Exercise task. Rewrite these lines with every "Image resolution" swapped for "Screenshot resolution", leaving the rest untouched.

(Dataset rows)
★ ★ ★

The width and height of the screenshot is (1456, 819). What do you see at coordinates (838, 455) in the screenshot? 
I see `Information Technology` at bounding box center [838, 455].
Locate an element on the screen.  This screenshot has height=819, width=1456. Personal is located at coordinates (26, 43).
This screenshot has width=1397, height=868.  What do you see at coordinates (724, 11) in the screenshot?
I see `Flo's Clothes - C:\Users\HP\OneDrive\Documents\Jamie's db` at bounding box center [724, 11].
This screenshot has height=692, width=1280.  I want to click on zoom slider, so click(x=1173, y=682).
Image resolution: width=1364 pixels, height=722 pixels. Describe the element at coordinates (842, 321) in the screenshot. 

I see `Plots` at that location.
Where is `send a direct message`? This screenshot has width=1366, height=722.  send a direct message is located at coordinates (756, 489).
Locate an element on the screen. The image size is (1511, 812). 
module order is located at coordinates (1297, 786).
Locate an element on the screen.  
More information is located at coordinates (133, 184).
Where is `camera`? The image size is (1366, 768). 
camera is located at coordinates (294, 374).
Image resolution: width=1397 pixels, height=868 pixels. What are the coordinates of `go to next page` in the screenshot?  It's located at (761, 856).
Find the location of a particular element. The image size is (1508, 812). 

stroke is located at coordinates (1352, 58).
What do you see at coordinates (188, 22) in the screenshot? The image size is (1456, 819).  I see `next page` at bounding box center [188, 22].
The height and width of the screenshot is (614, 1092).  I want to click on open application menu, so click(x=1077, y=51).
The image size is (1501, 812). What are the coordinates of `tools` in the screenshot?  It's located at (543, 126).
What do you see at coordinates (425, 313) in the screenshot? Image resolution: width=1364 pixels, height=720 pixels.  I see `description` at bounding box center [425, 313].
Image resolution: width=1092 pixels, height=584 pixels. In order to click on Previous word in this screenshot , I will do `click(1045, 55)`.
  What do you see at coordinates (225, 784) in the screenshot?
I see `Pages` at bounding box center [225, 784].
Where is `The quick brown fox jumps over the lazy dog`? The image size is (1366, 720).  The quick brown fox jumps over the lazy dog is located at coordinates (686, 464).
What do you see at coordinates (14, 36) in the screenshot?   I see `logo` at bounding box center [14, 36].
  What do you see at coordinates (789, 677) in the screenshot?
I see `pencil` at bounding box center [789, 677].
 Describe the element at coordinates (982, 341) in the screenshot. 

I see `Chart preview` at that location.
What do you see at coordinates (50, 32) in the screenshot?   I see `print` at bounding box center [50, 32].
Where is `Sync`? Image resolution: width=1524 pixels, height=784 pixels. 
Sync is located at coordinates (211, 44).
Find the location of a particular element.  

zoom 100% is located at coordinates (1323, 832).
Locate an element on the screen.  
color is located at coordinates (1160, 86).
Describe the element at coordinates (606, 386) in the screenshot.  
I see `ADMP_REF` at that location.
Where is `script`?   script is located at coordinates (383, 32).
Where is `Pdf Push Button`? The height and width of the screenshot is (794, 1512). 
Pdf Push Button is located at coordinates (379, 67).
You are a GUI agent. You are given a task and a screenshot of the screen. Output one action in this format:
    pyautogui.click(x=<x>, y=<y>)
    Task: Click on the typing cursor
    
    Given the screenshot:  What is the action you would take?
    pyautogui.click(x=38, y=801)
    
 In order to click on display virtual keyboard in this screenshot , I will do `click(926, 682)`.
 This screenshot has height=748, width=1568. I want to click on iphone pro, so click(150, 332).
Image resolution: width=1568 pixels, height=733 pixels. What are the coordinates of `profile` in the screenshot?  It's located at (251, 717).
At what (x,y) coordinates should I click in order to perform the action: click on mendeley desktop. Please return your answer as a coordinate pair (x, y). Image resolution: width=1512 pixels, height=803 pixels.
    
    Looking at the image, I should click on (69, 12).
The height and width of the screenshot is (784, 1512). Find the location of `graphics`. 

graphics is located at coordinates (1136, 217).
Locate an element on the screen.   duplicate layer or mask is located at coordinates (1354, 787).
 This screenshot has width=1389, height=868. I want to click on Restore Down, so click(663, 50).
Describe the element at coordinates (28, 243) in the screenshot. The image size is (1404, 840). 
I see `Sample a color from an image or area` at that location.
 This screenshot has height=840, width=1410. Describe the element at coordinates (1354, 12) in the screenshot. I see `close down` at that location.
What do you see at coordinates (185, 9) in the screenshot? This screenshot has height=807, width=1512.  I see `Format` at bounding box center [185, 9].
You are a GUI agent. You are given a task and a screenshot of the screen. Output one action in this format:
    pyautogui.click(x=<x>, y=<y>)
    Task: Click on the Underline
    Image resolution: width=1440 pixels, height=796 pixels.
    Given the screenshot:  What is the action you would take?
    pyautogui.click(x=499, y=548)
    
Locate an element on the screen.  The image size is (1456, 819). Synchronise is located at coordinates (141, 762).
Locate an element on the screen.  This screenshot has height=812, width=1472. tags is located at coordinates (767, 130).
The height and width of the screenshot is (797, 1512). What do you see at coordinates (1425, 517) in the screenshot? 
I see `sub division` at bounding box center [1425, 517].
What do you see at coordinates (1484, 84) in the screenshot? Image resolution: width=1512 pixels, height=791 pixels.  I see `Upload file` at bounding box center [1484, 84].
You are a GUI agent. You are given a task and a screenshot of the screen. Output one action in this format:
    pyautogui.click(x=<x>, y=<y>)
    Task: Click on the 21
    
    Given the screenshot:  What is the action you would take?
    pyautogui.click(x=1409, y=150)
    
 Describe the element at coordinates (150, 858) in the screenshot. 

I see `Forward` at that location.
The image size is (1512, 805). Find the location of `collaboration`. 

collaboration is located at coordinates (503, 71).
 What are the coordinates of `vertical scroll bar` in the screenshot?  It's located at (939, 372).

★ ★ ★

Task solution.
The width and height of the screenshot is (1456, 819). What do you see at coordinates (838, 455) in the screenshot? 
I see `Information Technology` at bounding box center [838, 455].
Locate an element on the screen.  This screenshot has height=819, width=1456. Personal is located at coordinates (26, 43).
This screenshot has width=1397, height=868.  What do you see at coordinates (724, 11) in the screenshot?
I see `Flo's Clothes - C:\Users\HP\OneDrive\Documents\Jamie's db` at bounding box center [724, 11].
This screenshot has height=692, width=1280.  I want to click on zoom slider, so click(x=1173, y=682).
Screenshot resolution: width=1364 pixels, height=722 pixels. Describe the element at coordinates (842, 321) in the screenshot. 

I see `Plots` at that location.
Where is `send a direct message`? This screenshot has width=1366, height=722.  send a direct message is located at coordinates (756, 489).
Locate an element on the screen. The image size is (1511, 812). 
module order is located at coordinates (1297, 786).
Locate an element on the screen.  
More information is located at coordinates (133, 184).
Where is `camera`? The image size is (1366, 768). 
camera is located at coordinates (294, 374).
Screenshot resolution: width=1397 pixels, height=868 pixels. What are the coordinates of `go to next page` in the screenshot?  It's located at (761, 856).
Find the location of a particular element. The image size is (1508, 812). 

stroke is located at coordinates (1352, 58).
What do you see at coordinates (188, 22) in the screenshot? The image size is (1456, 819).  I see `next page` at bounding box center [188, 22].
The height and width of the screenshot is (614, 1092).  I want to click on open application menu, so click(x=1077, y=51).
The image size is (1501, 812). What are the coordinates of `tools` in the screenshot?  It's located at (543, 126).
What do you see at coordinates (425, 313) in the screenshot? Screenshot resolution: width=1364 pixels, height=720 pixels.  I see `description` at bounding box center [425, 313].
Screenshot resolution: width=1092 pixels, height=584 pixels. In order to click on Previous word in this screenshot , I will do `click(1045, 55)`.
  What do you see at coordinates (225, 784) in the screenshot?
I see `Pages` at bounding box center [225, 784].
Where is `The quick brown fox jumps over the lazy dog`? The image size is (1366, 720).  The quick brown fox jumps over the lazy dog is located at coordinates (686, 464).
What do you see at coordinates (14, 36) in the screenshot?   I see `logo` at bounding box center [14, 36].
  What do you see at coordinates (789, 677) in the screenshot?
I see `pencil` at bounding box center [789, 677].
 Describe the element at coordinates (982, 341) in the screenshot. 

I see `Chart preview` at that location.
What do you see at coordinates (50, 32) in the screenshot?   I see `print` at bounding box center [50, 32].
Where is `Sync`? Screenshot resolution: width=1524 pixels, height=784 pixels. 
Sync is located at coordinates (211, 44).
Find the location of a particular element.  

zoom 100% is located at coordinates (1323, 832).
Locate an element on the screen.  
color is located at coordinates (1160, 86).
Describe the element at coordinates (606, 386) in the screenshot.  
I see `ADMP_REF` at that location.
Where is `script`?   script is located at coordinates (383, 32).
Where is `Pdf Push Button`? The height and width of the screenshot is (794, 1512). 
Pdf Push Button is located at coordinates (379, 67).
You are a GUI agent. You are given a task and a screenshot of the screen. Output one action in this format:
    pyautogui.click(x=<x>, y=<y>)
    Task: Click on the typing cursor
    
    Given the screenshot:  What is the action you would take?
    pyautogui.click(x=38, y=801)
    
 In order to click on display virtual keyboard in this screenshot , I will do `click(926, 682)`.
 This screenshot has height=748, width=1568. I want to click on iphone pro, so click(150, 332).
Screenshot resolution: width=1568 pixels, height=733 pixels. What are the coordinates of `profile` in the screenshot?  It's located at (251, 717).
At what (x,y) coordinates should I click in order to perform the action: click on mendeley desktop. Please return your answer as a coordinate pair (x, y). Screenshot resolution: width=1512 pixels, height=803 pixels.
    
    Looking at the image, I should click on (69, 12).
The height and width of the screenshot is (784, 1512). Find the location of `graphics`. 

graphics is located at coordinates (1136, 217).
Locate an element on the screen.   duplicate layer or mask is located at coordinates (1354, 787).
 This screenshot has width=1389, height=868. I want to click on Restore Down, so click(663, 50).
Describe the element at coordinates (28, 243) in the screenshot. The image size is (1404, 840). 
I see `Sample a color from an image or area` at that location.
 This screenshot has height=840, width=1410. Describe the element at coordinates (1354, 12) in the screenshot. I see `close down` at that location.
What do you see at coordinates (185, 9) in the screenshot? This screenshot has height=807, width=1512.  I see `Format` at bounding box center [185, 9].
You are a GUI agent. You are given a task and a screenshot of the screen. Output one action in this format:
    pyautogui.click(x=<x>, y=<y>)
    Task: Click on the Underline
    Screenshot resolution: width=1440 pixels, height=796 pixels.
    Given the screenshot:  What is the action you would take?
    pyautogui.click(x=499, y=548)
    
Locate an element on the screen.  The image size is (1456, 819). Synchronise is located at coordinates (141, 762).
Locate an element on the screen.  This screenshot has height=812, width=1472. tags is located at coordinates (767, 130).
The height and width of the screenshot is (797, 1512). What do you see at coordinates (1425, 517) in the screenshot? 
I see `sub division` at bounding box center [1425, 517].
What do you see at coordinates (1484, 84) in the screenshot? Screenshot resolution: width=1512 pixels, height=791 pixels.  I see `Upload file` at bounding box center [1484, 84].
You are a GUI agent. You are given a task and a screenshot of the screen. Output one action in this format:
    pyautogui.click(x=<x>, y=<y>)
    Task: Click on the 21
    
    Given the screenshot:  What is the action you would take?
    pyautogui.click(x=1409, y=150)
    
 Describe the element at coordinates (150, 858) in the screenshot. 

I see `Forward` at that location.
The image size is (1512, 805). Find the location of `collaboration`. 

collaboration is located at coordinates (503, 71).
 What are the coordinates of `vertical scroll bar` in the screenshot?  It's located at (939, 372).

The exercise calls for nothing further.